Zones sacrificielles du Chili : les centrales à charbon polluent Mejillones depuis des décennies

Mejillones, une petite ville du nord du Chili, est un paradoxe de beauté naturelle et de pollution industrielle. Les eaux vert émeraude et le sable blanc dressent un tableau paradisiaque.

Cependant, ce paysage serein est gâché par la présence inquiétante de centrales au charbon qui font office de sentinelles de la pollution. La ville est l’une des cinq « zones sacrificielles » du pays, où les habitants vivent plongés dans la pollution.

La transition vers des sources d’énergie plus propres a commencé au Chili, avec des engagements visant à fermer 28 centrales électriques au charbon d’ici 2040. Neuf ont déjà été fermées. Pourtant, les cicatrices laissées par des années de production de charbon sont encore visibles dans des endroits comme Mejillones.
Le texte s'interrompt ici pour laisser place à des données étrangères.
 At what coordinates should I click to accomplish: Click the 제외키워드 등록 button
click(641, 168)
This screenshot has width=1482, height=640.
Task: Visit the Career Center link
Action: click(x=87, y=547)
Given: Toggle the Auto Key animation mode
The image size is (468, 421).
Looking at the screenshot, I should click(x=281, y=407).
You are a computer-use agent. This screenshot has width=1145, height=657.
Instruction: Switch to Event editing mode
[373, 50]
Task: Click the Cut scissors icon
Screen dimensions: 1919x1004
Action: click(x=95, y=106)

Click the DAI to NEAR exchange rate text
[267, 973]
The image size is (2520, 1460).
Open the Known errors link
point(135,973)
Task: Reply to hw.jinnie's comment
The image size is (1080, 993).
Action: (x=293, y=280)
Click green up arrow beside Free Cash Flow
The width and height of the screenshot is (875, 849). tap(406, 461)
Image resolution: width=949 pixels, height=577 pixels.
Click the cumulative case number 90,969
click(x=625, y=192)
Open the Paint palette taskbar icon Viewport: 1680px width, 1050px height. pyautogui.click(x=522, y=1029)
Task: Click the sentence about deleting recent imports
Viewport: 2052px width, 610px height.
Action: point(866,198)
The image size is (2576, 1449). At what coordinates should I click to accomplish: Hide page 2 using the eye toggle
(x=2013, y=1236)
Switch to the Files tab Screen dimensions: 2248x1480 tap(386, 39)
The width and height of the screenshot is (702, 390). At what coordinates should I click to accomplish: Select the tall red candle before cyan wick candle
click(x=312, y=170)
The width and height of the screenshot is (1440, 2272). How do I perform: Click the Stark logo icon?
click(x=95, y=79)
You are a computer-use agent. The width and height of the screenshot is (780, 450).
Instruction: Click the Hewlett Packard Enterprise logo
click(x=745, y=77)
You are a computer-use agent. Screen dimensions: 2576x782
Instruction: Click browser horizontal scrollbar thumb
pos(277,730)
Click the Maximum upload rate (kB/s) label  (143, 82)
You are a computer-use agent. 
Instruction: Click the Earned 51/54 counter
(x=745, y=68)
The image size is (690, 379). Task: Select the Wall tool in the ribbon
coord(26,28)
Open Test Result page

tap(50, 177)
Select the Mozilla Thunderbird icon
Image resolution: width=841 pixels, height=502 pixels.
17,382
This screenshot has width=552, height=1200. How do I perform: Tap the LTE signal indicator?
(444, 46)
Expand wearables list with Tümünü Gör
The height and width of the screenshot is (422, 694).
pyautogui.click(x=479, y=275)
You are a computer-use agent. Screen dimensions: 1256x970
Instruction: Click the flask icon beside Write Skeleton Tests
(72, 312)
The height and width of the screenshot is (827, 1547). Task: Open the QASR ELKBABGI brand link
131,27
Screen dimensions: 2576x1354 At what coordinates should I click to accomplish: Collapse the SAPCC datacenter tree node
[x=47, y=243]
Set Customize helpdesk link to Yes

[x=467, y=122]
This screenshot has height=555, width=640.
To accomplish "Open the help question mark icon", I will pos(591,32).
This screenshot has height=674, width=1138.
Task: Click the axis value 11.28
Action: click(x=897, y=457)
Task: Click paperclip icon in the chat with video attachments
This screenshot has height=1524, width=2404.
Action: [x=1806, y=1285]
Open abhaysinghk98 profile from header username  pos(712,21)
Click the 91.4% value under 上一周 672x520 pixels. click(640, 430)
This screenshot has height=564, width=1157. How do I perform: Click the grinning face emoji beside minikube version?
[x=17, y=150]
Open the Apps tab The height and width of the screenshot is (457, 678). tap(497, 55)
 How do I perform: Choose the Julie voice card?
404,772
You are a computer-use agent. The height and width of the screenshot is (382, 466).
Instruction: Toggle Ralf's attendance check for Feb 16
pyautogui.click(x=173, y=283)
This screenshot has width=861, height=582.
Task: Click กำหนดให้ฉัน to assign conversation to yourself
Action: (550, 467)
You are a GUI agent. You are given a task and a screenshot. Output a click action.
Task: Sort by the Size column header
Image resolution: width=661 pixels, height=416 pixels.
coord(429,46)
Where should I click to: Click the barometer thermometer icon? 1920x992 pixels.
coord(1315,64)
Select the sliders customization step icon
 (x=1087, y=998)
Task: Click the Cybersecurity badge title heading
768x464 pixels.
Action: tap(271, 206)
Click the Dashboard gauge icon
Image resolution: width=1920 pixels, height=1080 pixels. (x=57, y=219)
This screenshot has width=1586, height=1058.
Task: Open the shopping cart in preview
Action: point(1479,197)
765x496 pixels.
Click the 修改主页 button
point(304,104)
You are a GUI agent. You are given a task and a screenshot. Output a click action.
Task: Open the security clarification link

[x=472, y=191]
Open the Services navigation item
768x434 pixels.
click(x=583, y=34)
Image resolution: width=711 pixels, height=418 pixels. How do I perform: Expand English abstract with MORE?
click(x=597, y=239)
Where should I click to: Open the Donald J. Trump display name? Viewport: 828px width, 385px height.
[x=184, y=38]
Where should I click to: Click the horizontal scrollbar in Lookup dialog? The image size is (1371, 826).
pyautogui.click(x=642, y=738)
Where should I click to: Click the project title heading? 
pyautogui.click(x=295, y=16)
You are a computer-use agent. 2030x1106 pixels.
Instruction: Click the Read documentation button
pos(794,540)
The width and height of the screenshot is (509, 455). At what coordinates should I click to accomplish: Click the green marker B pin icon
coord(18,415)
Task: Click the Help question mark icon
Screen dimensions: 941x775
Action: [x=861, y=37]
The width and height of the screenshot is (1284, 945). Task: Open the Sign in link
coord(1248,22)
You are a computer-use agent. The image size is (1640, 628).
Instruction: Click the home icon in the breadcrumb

La double existence de Mejillones

Mejillones est situé dans le désert d’Atacama, l’un des endroits les plus secs de la planète. La ville dépend de la mer pour sa subsistance, la pêche étant sa principale activité économique.

Cependant, la mer apporte également son lot de défis, car la ville est exposée à de fréquentes tempêtes et tsunamis.

L’histoire de la ville est étroitement liée au développement de l’industrie minière au Chili. À la fin du XIXe siècle, Mejillones était un port stratégique pour l’exportation du salpêtre, un ingrédient clé de la fabrication d’engrais et d’explosifs.

Plus tard, au XXe siècle, la ville est devenue une plaque tournante du transport du cuivre, du fer et du charbon.

L’industrie charbonnière a apporté la prospérité à Mejillones, mais aussi la pollution. La ville abrite deux centrales électriques au charbon, qui produisent ensemble environ 10 % de l’électricité du Chili.

Les usines émettent de grandes quantités de dioxyde de carbone, de dioxyde de soufre, d’oxydes d’azote et de particules, qui affectent la qualité de l’air et la santé des habitants.

Selon une étude de l’Université du Chili, Mejillones présente les niveaux de dioxyde de soufre les plus élevés du pays, dépassant de plus de 10 fois les normes de l’Organisation mondiale de la santé.

L’étude a également révélé que la ville a une incidence de maladies respiratoires, telles que l’asthme et la bronchite, plus élevée que la moyenne nationale.

Les habitants de Mejillones réclament depuis des années que le gouvernement agisse pour réduire la pollution et améliorer leurs conditions de vie. Ils ont organisé des manifestations, des pétitions et des procès, mais ont constaté peu de progrès.

Le chemin de la restauration

Bien qu’ils soient entourés de fumées nocives et d’usines, les habitants de Mejillones font preuve d’un esprit de résilience. Ce ne sont pas des observateurs passifs mais des participants actifs dans leur cheminement vers la restauration.

L’une des initiatives entreprises est la création d’un réseau communautaire de surveillance environnementale, qui vise à mesurer et à rendre compte de la qualité de l’air dans la ville.

Le réseau est composé de bénévoles qui utilisent des capteurs et des smartphones bon marché pour collecter et partager des données. Les données sont ensuite utilisées pour informer le public et faire pression sur les autorités pour qu’elles prennent des mesures.

Une autre initiative soutenue par les habitants est le développement de projets d’énergies renouvelables, tels que des parcs solaires et éoliens, qui pourraient à l’avenir remplacer les centrales au charbon.

Le Chili dispose d’abondantes ressources naturelles pour l’énergie propre et s’est fixé comme objectif d’atteindre la neutralité carbone d’ici 2050. Les habitants de Mejillones espèrent que leur ville pourra participer à cette transition et bénéficier des opportunités qu’elle pourrait offrir.

Estefania Gonzalez, militante de Greenpeace, souligne l’impact significatif que la production d’électricité à partir du charbon a eu à la fois sur la crise climatique et sur les zones sacrifiées comme Mejillones.

Elle dit qu’à mesure que le Chili s’éloigne du charbon, des villes comme Mejillones sont confrontées à un avenir incertain mais plein d’espoir.